I've waffled more on Bynum than Waffle House, but I think this may be my final decision. Ask me tomorrow.

Howard Smith-USA TODAY Sports

In your hand, you hold a cookie. You are really excited about this cookie. The perfect amount of softness and warmth and cookie-to-chip ratio. You never imagined you would have a cookie so fantastic -- so fantastic, in fact, that you don't want to eat it yet. So you're walking around with the cookie. You go to the bank, the grocery store, the gym. Everyone's very impressed. Then you, high off your cookie ecstasy, drop the cookie in your bathroom trash can. You're devastated. The cookie lost 25% of itself in the trash and there's no way for you to know if the cookie made contact with your roommate's used tampons or the mucus you phlegmed into a handful of tissues last week or the crusty razorblade you finally threw away. There's just no way to know. So you could eat the cookie. You could take that risk that somewhere amongst the period blood and flu snot, your beautiful cookie is 75% of what it was. That it'll taste almost as delicious as it would've when you bought it. But are you willing to commit to what happens if it's not the same? If it's a shell of a fungus cookie? As you're debating that, you start dating somebody who works at a bakery. And the pube cookie doesn't seem worth it anymore. Throw the cookie away, friend.
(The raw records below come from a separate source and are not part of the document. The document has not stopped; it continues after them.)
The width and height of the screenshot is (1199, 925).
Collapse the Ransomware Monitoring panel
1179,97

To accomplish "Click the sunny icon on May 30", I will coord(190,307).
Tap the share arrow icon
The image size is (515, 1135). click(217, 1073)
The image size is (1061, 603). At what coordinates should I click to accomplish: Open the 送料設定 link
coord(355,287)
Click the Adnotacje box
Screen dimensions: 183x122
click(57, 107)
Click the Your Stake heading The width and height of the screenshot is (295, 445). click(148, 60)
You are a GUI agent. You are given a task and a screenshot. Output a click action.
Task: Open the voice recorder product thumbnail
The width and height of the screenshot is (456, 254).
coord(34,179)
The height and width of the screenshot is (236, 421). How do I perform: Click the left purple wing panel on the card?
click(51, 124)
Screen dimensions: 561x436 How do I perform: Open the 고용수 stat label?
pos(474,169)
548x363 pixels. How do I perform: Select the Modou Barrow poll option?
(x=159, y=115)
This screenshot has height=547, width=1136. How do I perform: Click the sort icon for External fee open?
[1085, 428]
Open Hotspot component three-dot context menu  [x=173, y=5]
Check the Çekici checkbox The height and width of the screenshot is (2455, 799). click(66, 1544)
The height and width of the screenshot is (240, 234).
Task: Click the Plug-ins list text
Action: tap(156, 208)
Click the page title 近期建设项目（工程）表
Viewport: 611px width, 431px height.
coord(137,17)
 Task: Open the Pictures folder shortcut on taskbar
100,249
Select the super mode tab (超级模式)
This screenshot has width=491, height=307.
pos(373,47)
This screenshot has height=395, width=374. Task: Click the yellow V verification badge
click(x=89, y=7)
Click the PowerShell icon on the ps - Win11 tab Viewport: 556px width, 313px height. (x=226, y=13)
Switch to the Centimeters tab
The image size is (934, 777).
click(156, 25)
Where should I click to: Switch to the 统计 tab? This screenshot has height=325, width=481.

Before Sam Hinkie, Andrew Bynum was the only chance we had. Now that we know the Sixers owners have their priorities in order, the overwhelming need to get a superstar Right Now before they trip and fall and max out Al Jefferson is not quite as suffocating.

That's not to say the Sixers don't need a superstar -- they do. I'd just rather Hinkie give himself a blank page to work with than one in which Bynum's contract and arthritic knees saddle them for however long it would take it sign him. I'm sure the front office will offer a year or two, which I'm fine with, but one team's going to blow that offer out of the water, and I don't want it to be the Sixers. I can't wait to see what's next for this team.

The decision on what to do with Bynum is of tantamount importance to the Allen Iverson trade in 2006. It will define this ownership, one way or the other. There are hundreds of points and counterpoints to make for both sides (HORSE! MULE!), but after locking myself in a closet for 24 straight hours without much oxygen and "Safety Dance" on loop, I'm finally confident in my decision.

Andrew Bynum will never play a game with the Philadelphia 76ers. And that's okay.